Action item ▸
Return each line of the data that follows exactly as it reads.

(Pixel coordinate grounding data)
=== Section Start ===
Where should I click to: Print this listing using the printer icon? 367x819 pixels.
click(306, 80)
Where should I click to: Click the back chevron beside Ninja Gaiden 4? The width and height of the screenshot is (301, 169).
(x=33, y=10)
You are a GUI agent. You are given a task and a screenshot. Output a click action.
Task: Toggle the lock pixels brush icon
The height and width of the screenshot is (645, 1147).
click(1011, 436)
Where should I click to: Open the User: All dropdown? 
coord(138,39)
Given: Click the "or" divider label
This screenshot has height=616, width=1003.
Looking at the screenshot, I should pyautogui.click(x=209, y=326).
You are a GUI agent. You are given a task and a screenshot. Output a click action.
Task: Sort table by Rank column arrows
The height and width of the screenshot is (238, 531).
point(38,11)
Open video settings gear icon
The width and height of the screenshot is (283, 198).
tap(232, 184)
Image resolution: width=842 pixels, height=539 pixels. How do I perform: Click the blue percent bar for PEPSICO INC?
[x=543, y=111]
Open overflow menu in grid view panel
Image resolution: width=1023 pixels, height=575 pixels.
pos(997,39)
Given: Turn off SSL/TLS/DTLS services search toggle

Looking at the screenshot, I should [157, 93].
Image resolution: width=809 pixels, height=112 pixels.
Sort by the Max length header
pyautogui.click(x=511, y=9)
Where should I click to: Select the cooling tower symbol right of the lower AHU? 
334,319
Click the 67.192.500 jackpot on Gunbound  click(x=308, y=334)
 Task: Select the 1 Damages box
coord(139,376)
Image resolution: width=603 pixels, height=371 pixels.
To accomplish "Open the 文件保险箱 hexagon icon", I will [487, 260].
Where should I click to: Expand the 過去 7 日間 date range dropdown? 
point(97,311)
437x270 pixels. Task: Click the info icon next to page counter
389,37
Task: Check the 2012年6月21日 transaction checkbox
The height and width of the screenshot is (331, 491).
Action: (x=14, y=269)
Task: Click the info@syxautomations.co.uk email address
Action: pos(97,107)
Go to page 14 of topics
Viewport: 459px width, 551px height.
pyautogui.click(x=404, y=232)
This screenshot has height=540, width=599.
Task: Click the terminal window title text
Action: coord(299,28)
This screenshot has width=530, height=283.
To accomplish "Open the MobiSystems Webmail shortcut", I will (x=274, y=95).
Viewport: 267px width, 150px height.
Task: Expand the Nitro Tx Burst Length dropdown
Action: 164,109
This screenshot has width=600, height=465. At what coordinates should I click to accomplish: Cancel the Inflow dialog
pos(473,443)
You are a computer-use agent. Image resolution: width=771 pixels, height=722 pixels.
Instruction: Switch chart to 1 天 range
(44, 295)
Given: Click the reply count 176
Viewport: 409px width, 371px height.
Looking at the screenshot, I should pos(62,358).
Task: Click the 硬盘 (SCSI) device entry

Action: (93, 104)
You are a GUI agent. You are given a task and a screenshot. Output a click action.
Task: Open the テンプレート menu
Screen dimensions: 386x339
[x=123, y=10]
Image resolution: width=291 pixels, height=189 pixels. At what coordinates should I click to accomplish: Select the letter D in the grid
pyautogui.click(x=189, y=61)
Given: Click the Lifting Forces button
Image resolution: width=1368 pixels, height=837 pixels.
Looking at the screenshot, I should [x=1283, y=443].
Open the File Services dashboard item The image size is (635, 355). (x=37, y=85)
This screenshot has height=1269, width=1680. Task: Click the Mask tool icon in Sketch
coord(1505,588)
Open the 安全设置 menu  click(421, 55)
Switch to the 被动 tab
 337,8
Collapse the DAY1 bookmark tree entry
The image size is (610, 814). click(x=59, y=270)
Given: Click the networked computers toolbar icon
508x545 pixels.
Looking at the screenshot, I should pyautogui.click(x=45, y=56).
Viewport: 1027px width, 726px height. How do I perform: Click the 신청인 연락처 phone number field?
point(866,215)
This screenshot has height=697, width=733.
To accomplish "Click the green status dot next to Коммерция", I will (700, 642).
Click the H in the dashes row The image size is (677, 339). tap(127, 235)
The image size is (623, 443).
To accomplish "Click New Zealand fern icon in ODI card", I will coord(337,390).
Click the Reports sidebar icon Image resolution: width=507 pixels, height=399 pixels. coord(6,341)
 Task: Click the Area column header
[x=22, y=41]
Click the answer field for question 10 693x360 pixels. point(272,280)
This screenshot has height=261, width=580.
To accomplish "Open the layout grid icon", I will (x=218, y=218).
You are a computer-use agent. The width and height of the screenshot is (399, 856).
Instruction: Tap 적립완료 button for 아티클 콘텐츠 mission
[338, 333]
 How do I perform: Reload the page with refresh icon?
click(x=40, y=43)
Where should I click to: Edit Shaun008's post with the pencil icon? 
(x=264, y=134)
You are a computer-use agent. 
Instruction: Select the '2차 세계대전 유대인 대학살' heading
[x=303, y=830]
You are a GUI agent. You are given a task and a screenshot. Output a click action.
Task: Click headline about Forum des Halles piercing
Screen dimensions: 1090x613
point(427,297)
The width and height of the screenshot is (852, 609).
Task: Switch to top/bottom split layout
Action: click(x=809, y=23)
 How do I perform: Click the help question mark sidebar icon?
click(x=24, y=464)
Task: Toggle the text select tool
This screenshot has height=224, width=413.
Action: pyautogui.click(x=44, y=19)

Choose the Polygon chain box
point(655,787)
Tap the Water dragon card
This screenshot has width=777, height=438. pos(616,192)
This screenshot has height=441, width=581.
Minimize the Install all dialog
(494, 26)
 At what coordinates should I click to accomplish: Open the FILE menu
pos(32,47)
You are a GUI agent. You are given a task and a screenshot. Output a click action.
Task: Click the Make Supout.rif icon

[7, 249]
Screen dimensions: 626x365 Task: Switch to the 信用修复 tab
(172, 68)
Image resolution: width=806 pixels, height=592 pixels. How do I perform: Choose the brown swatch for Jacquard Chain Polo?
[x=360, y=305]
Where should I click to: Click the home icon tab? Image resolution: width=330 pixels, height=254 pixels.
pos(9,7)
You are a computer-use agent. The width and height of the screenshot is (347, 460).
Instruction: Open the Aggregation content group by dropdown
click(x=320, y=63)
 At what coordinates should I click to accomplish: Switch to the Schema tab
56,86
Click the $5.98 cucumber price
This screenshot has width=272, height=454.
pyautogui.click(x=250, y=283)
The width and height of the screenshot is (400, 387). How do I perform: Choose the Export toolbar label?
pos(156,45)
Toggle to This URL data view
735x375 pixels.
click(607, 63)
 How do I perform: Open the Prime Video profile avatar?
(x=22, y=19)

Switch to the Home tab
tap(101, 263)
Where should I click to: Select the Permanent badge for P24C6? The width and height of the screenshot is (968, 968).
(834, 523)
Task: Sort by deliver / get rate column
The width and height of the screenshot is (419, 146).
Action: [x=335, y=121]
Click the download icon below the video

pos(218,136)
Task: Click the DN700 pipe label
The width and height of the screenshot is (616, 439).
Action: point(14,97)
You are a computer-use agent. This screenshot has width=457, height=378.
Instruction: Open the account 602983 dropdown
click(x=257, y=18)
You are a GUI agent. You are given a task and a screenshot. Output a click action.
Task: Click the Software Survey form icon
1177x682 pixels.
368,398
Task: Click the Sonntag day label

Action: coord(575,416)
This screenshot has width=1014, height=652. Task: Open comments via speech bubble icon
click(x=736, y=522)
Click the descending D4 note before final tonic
=== Section End ===
Solution for this exercise ▸
Where should I click to: Print this listing using the printer icon? 367x819 pixels.
click(306, 80)
Where should I click to: Click the back chevron beside Ninja Gaiden 4? The width and height of the screenshot is (301, 169).
(x=33, y=10)
You are a GUI agent. You are given a task and a screenshot. Output a click action.
Task: Toggle the lock pixels brush icon
The height and width of the screenshot is (645, 1147).
click(1011, 436)
Where should I click to: Open the User: All dropdown? 
coord(138,39)
Given: Click the "or" divider label
This screenshot has height=616, width=1003.
Looking at the screenshot, I should pyautogui.click(x=209, y=326).
You are a GUI agent. You are given a task and a screenshot. Output a click action.
Task: Sort table by Rank column arrows
The height and width of the screenshot is (238, 531).
point(38,11)
Open video settings gear icon
The width and height of the screenshot is (283, 198).
tap(232, 184)
Image resolution: width=842 pixels, height=539 pixels. How do I perform: Click the blue percent bar for PEPSICO INC?
[x=543, y=111]
Open overflow menu in grid view panel
Image resolution: width=1023 pixels, height=575 pixels.
pos(997,39)
Given: Turn off SSL/TLS/DTLS services search toggle

Looking at the screenshot, I should [157, 93].
Image resolution: width=809 pixels, height=112 pixels.
Sort by the Max length header
pyautogui.click(x=511, y=9)
Where should I click to: Select the cooling tower symbol right of the lower AHU? 
334,319
Click the 67.192.500 jackpot on Gunbound  click(x=308, y=334)
 Task: Select the 1 Damages box
coord(139,376)
Image resolution: width=603 pixels, height=371 pixels.
To accomplish "Open the 文件保险箱 hexagon icon", I will [487, 260].
Where should I click to: Expand the 過去 7 日間 date range dropdown? 
point(97,311)
437x270 pixels. Task: Click the info icon next to page counter
389,37
Task: Check the 2012年6月21日 transaction checkbox
The height and width of the screenshot is (331, 491).
Action: (x=14, y=269)
Task: Click the info@syxautomations.co.uk email address
Action: pos(97,107)
Go to page 14 of topics
Viewport: 459px width, 551px height.
pyautogui.click(x=404, y=232)
This screenshot has height=540, width=599.
Task: Click the terminal window title text
Action: coord(299,28)
This screenshot has width=530, height=283.
To accomplish "Open the MobiSystems Webmail shortcut", I will (x=274, y=95).
Viewport: 267px width, 150px height.
Task: Expand the Nitro Tx Burst Length dropdown
Action: 164,109
This screenshot has width=600, height=465. At what coordinates should I click to accomplish: Cancel the Inflow dialog
pos(473,443)
You are a computer-use agent. Image resolution: width=771 pixels, height=722 pixels.
Instruction: Switch chart to 1 天 range
(44, 295)
Given: Click the reply count 176
Viewport: 409px width, 371px height.
Looking at the screenshot, I should pos(62,358).
Task: Click the 硬盘 (SCSI) device entry

Action: (93, 104)
You are a GUI agent. You are given a task and a screenshot. Output a click action.
Task: Open the テンプレート menu
Screen dimensions: 386x339
[x=123, y=10]
Image resolution: width=291 pixels, height=189 pixels. At what coordinates should I click to accomplish: Select the letter D in the grid
pyautogui.click(x=189, y=61)
Given: Click the Lifting Forces button
Image resolution: width=1368 pixels, height=837 pixels.
Looking at the screenshot, I should [x=1283, y=443].
Open the File Services dashboard item The image size is (635, 355). (x=37, y=85)
This screenshot has height=1269, width=1680. Task: Click the Mask tool icon in Sketch
coord(1505,588)
Open the 安全设置 menu  click(421, 55)
Switch to the 被动 tab
 337,8
Collapse the DAY1 bookmark tree entry
The image size is (610, 814). click(x=59, y=270)
Given: Click the networked computers toolbar icon
508x545 pixels.
Looking at the screenshot, I should pyautogui.click(x=45, y=56).
Viewport: 1027px width, 726px height. How do I perform: Click the 신청인 연락처 phone number field?
point(866,215)
This screenshot has height=697, width=733.
To accomplish "Click the green status dot next to Коммерция", I will (700, 642).
Click the H in the dashes row The image size is (677, 339). tap(127, 235)
The image size is (623, 443).
To accomplish "Click New Zealand fern icon in ODI card", I will coord(337,390).
Click the Reports sidebar icon Image resolution: width=507 pixels, height=399 pixels. coord(6,341)
 Task: Click the Area column header
[x=22, y=41]
Click the answer field for question 10 693x360 pixels. point(272,280)
This screenshot has height=261, width=580.
To accomplish "Open the layout grid icon", I will (x=218, y=218).
You are a computer-use agent. The width and height of the screenshot is (399, 856).
Instruction: Tap 적립완료 button for 아티클 콘텐츠 mission
[338, 333]
 How do I perform: Reload the page with refresh icon?
click(x=40, y=43)
Where should I click to: Edit Shaun008's post with the pencil icon? 
(x=264, y=134)
You are a computer-use agent. 
Instruction: Select the '2차 세계대전 유대인 대학살' heading
[x=303, y=830]
You are a GUI agent. You are given a task and a screenshot. Output a click action.
Task: Click headline about Forum des Halles piercing
Screen dimensions: 1090x613
point(427,297)
The width and height of the screenshot is (852, 609).
Task: Switch to top/bottom split layout
Action: click(x=809, y=23)
 How do I perform: Click the help question mark sidebar icon?
click(x=24, y=464)
Task: Toggle the text select tool
This screenshot has height=224, width=413.
Action: pyautogui.click(x=44, y=19)

Choose the Polygon chain box
point(655,787)
Tap the Water dragon card
This screenshot has width=777, height=438. pos(616,192)
This screenshot has height=441, width=581.
Minimize the Install all dialog
(494, 26)
 At what coordinates should I click to accomplish: Open the FILE menu
pos(32,47)
You are a GUI agent. You are given a task and a screenshot. Output a click action.
Task: Click the Make Supout.rif icon

[7, 249]
Screen dimensions: 626x365 Task: Switch to the 信用修复 tab
(172, 68)
Image resolution: width=806 pixels, height=592 pixels. How do I perform: Choose the brown swatch for Jacquard Chain Polo?
[x=360, y=305]
Where should I click to: Click the home icon tab? Image resolution: width=330 pixels, height=254 pixels.
pos(9,7)
You are a computer-use agent. The width and height of the screenshot is (347, 460).
Instruction: Open the Aggregation content group by dropdown
click(x=320, y=63)
 At what coordinates should I click to accomplish: Switch to the Schema tab
56,86
Click the $5.98 cucumber price
This screenshot has width=272, height=454.
pyautogui.click(x=250, y=283)
The width and height of the screenshot is (400, 387). How do I perform: Choose the Export toolbar label?
pos(156,45)
Toggle to This URL data view
735x375 pixels.
click(607, 63)
 How do I perform: Open the Prime Video profile avatar?
(x=22, y=19)

Switch to the Home tab
tap(101, 263)
Where should I click to: Select the Permanent badge for P24C6? The width and height of the screenshot is (968, 968).
(834, 523)
Task: Sort by deliver / get rate column
The width and height of the screenshot is (419, 146).
Action: [x=335, y=121]
Click the download icon below the video

pos(218,136)
Task: Click the DN700 pipe label
The width and height of the screenshot is (616, 439).
Action: point(14,97)
You are a computer-use agent. This screenshot has width=457, height=378.
Instruction: Open the account 602983 dropdown
click(x=257, y=18)
You are a GUI agent. You are given a task and a screenshot. Output a click action.
Task: Click the Software Survey form icon
1177x682 pixels.
368,398
Task: Click the Sonntag day label

Action: coord(575,416)
This screenshot has width=1014, height=652. Task: Open comments via speech bubble icon
click(x=736, y=522)
Click the descending D4 note before final tonic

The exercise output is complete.